The anger and toxic obsessions overwhelmed even the most reserved Beltway wise men. Surprisingly, Clinton herself, when pressed, was her own shrewdest strategist, a role that had never been her strong suit in the White House. But her advisers couldn’t execute strategy; they routinely attacked and undermined each other, and Clinton never forced a resolution. Major decisions would be put off for weeks until suddenly she would erupt, driving her staff to panic and misfire.

Above all, this irony emerges: Clinton ran on the basis of managerial competence—on her capacity, as she liked to put it, to “do the job from Day One.” In fact, she never behaved like a chief executive, and her own staff proved to be her Achilles’ heel.
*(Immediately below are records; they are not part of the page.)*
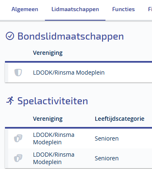Select the LDODK/Rinsma Modeplein bondslidmaatschap row
Viewport: 152px width, 169px height.
(x=79, y=73)
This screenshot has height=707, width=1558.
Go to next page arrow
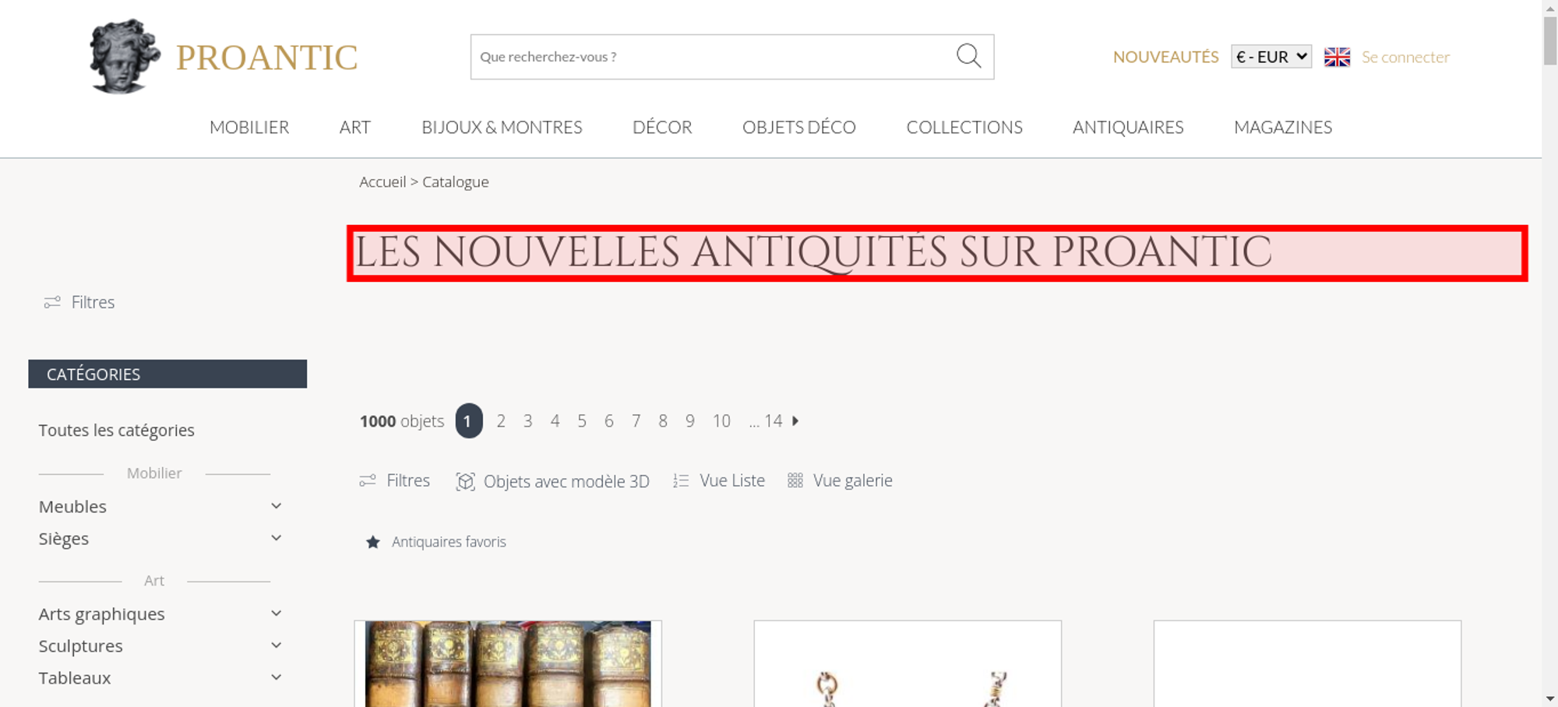pos(795,420)

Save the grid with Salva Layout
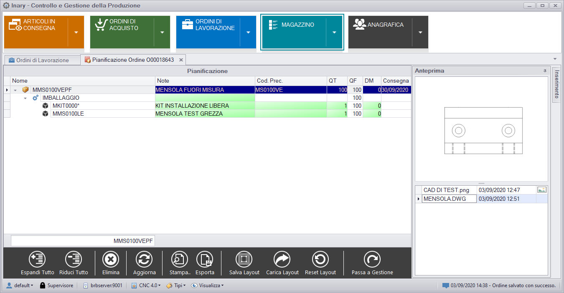click(244, 260)
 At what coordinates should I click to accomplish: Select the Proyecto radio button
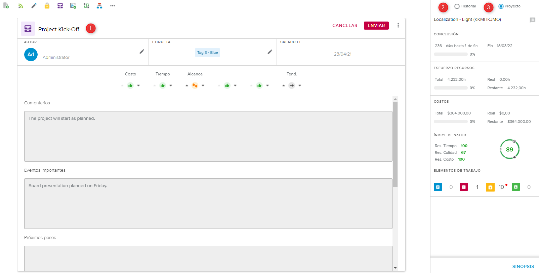tap(501, 6)
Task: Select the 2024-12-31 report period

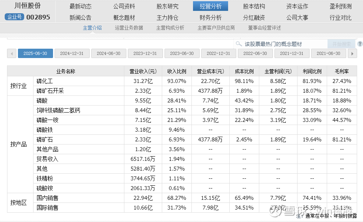Action: 72,53
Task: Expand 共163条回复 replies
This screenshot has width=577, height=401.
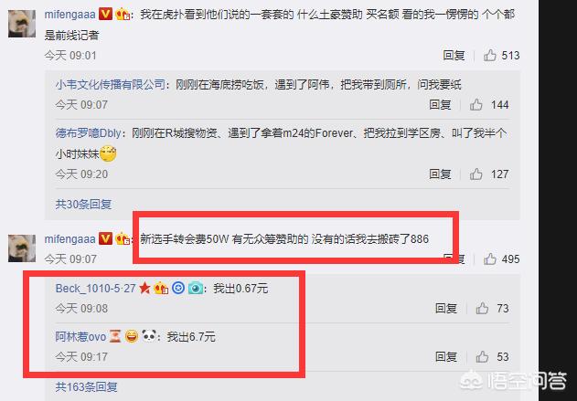Action: click(x=87, y=386)
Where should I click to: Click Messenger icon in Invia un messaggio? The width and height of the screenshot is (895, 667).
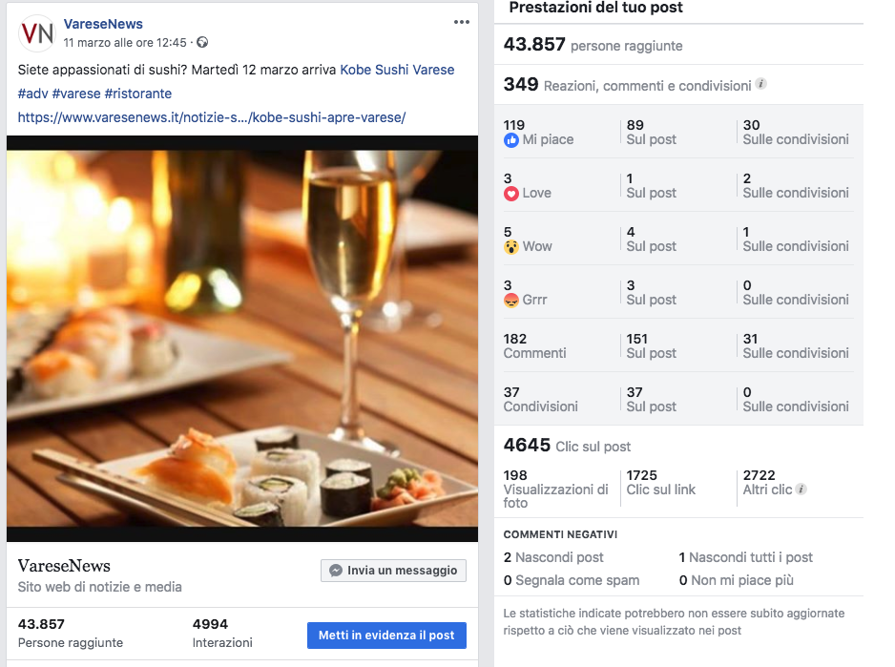tap(336, 571)
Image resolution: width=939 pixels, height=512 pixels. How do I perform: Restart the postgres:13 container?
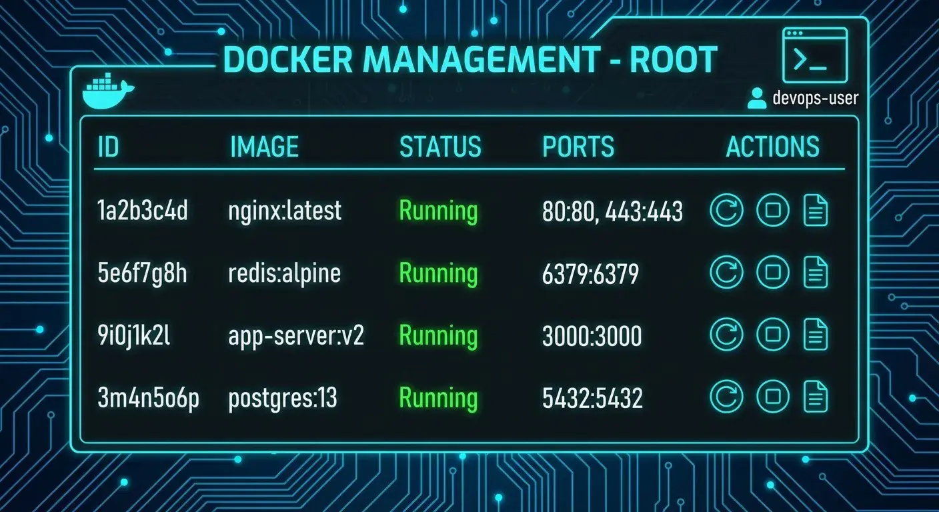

What is clear from the internal documents is that Clinton’s loss derived not from any specific decision she made but rather from the preponderance of the many she did not make. Her hesitancy and habit of avoiding hard choices exacted a price that eventually sank her chances at the presidency.

In contrast…

Steady, respectful, competent, calm, thoughtful, on-message, on-target, on-budget leadership for America. Sound good to you after all of the Clinton/Bush drama? In contrast to Clinton and McCain’s wild mood swings and through probably hundreds of press articles/op-eds/investigations, Obama has demonstrated his integrity and leadership in spades for almost two solid years of campaigning. It’s frustrating that we can’t just put the guy in the White House right now.